[Exercise objective]
Convert the listing below into a JSON array of strings, with one string for each line and blank lines omitted.

[Provided records]
************
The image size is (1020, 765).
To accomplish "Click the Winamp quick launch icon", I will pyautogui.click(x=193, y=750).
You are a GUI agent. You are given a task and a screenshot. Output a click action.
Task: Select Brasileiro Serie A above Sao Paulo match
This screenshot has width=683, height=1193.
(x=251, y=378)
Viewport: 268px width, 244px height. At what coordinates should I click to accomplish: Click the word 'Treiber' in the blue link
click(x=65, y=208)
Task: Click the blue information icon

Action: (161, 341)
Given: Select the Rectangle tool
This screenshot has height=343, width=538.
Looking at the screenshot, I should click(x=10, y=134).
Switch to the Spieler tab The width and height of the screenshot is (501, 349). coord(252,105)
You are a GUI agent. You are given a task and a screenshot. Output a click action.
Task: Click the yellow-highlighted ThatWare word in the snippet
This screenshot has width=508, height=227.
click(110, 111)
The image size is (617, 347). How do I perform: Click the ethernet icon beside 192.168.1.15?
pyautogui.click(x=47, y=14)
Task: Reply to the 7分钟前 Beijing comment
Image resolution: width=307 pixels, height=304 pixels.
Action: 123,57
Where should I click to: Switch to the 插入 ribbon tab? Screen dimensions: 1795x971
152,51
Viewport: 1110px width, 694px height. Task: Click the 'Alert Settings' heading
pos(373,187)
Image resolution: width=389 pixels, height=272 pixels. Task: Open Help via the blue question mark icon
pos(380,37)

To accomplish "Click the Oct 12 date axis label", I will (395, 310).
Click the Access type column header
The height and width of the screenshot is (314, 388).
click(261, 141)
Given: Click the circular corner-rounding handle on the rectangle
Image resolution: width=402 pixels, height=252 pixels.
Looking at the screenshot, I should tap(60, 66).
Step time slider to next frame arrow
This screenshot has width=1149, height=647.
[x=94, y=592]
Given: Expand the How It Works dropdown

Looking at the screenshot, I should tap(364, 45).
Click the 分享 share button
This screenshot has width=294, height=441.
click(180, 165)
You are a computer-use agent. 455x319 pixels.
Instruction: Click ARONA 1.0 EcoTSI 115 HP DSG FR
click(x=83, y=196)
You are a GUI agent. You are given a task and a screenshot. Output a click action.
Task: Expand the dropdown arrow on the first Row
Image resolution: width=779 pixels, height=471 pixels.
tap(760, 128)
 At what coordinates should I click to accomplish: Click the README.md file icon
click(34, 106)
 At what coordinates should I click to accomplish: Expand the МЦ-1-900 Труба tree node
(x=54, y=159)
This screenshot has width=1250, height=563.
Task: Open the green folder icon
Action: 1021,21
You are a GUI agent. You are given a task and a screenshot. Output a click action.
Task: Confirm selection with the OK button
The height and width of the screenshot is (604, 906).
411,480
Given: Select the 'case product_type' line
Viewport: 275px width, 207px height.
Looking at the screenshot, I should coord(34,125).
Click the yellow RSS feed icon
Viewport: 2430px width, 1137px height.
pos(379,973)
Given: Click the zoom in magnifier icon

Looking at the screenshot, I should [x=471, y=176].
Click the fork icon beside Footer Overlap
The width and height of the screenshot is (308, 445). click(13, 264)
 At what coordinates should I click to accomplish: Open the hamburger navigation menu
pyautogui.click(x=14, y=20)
************
[Answer to the task]
[
  "The image size is (1020, 765).",
  "To accomplish \"Click the Winamp quick launch icon\", I will pyautogui.click(x=193, y=750).",
  "You are a GUI agent. You are given a task and a screenshot. Output a click action.",
  "Task: Select Brasileiro Serie A above Sao Paulo match",
  "This screenshot has width=683, height=1193.",
  "(x=251, y=378)",
  "Viewport: 268px width, 244px height. At what coordinates should I click to accomplish: Click the word 'Treiber' in the blue link",
  "click(x=65, y=208)",
  "Task: Click the blue information icon",
  "Action: (161, 341)",
  "Given: Select the Rectangle tool",
  "This screenshot has height=343, width=538.",
  "Looking at the screenshot, I should click(x=10, y=134).",
  "Switch to the Spieler tab The width and height of the screenshot is (501, 349). coord(252,105)",
  "You are a GUI agent. You are given a task and a screenshot. Output a click action.",
  "Task: Click the yellow-highlighted ThatWare word in the snippet",
  "This screenshot has width=508, height=227.",
  "click(110, 111)",
  "The image size is (617, 347). How do I perform: Click the ethernet icon beside 192.168.1.15?",
  "pyautogui.click(x=47, y=14)",
  "Task: Reply to the 7分钟前 Beijing comment",
  "Image resolution: width=307 pixels, height=304 pixels.",
  "Action: 123,57",
  "Where should I click to: Switch to the 插入 ribbon tab? Screen dimensions: 1795x971",
  "152,51",
  "Viewport: 1110px width, 694px height. Task: Click the 'Alert Settings' heading",
  "pos(373,187)",
  "Image resolution: width=389 pixels, height=272 pixels. Task: Open Help via the blue question mark icon",
  "pos(380,37)",
  "To accomplish \"Click the Oct 12 date axis label\", I will (395, 310).",
  "Click the Access type column header",
  "The height and width of the screenshot is (314, 388).",
  "click(261, 141)",
  "Given: Click the circular corner-rounding handle on the rectangle",
  "Image resolution: width=402 pixels, height=252 pixels.",
  "Looking at the screenshot, I should tap(60, 66).",
  "Step time slider to next frame arrow",
  "This screenshot has width=1149, height=647.",
  "[x=94, y=592]",
  "Given: Expand the How It Works dropdown",
  "Looking at the screenshot, I should tap(364, 45).",
  "Click the 分享 share button",
  "This screenshot has width=294, height=441.",
  "click(180, 165)",
  "You are a computer-use agent. 455x319 pixels.",
  "Instruction: Click ARONA 1.0 EcoTSI 115 HP DSG FR",
  "click(x=83, y=196)",
  "You are a GUI agent. You are given a task and a screenshot. Output a click action.",
  "Task: Expand the dropdown arrow on the first Row",
  "Image resolution: width=779 pixels, height=471 pixels.",
  "tap(760, 128)",
  " At what coordinates should I click to accomplish: Click the README.md file icon",
  "click(34, 106)",
  " At what coordinates should I click to accomplish: Expand the МЦ-1-900 Труба tree node",
  "(x=54, y=159)",
  "This screenshot has width=1250, height=563.",
  "Task: Open the green folder icon",
  "Action: 1021,21",
  "You are a GUI agent. You are given a task and a screenshot. Output a click action.",
  "Task: Confirm selection with the OK button",
  "The height and width of the screenshot is (604, 906).",
  "411,480",
  "Given: Select the 'case product_type' line",
  "Viewport: 275px width, 207px height.",
  "Looking at the screenshot, I should coord(34,125).",
  "Click the yellow RSS feed icon",
  "Viewport: 2430px width, 1137px height.",
  "pos(379,973)",
  "Given: Click the zoom in magnifier icon",
  "Looking at the screenshot, I should [x=471, y=176].",
  "Click the fork icon beside Footer Overlap",
  "The width and height of the screenshot is (308, 445). click(13, 264)",
  " At what coordinates should I click to accomplish: Open the hamburger navigation menu",
  "pyautogui.click(x=14, y=20)"
]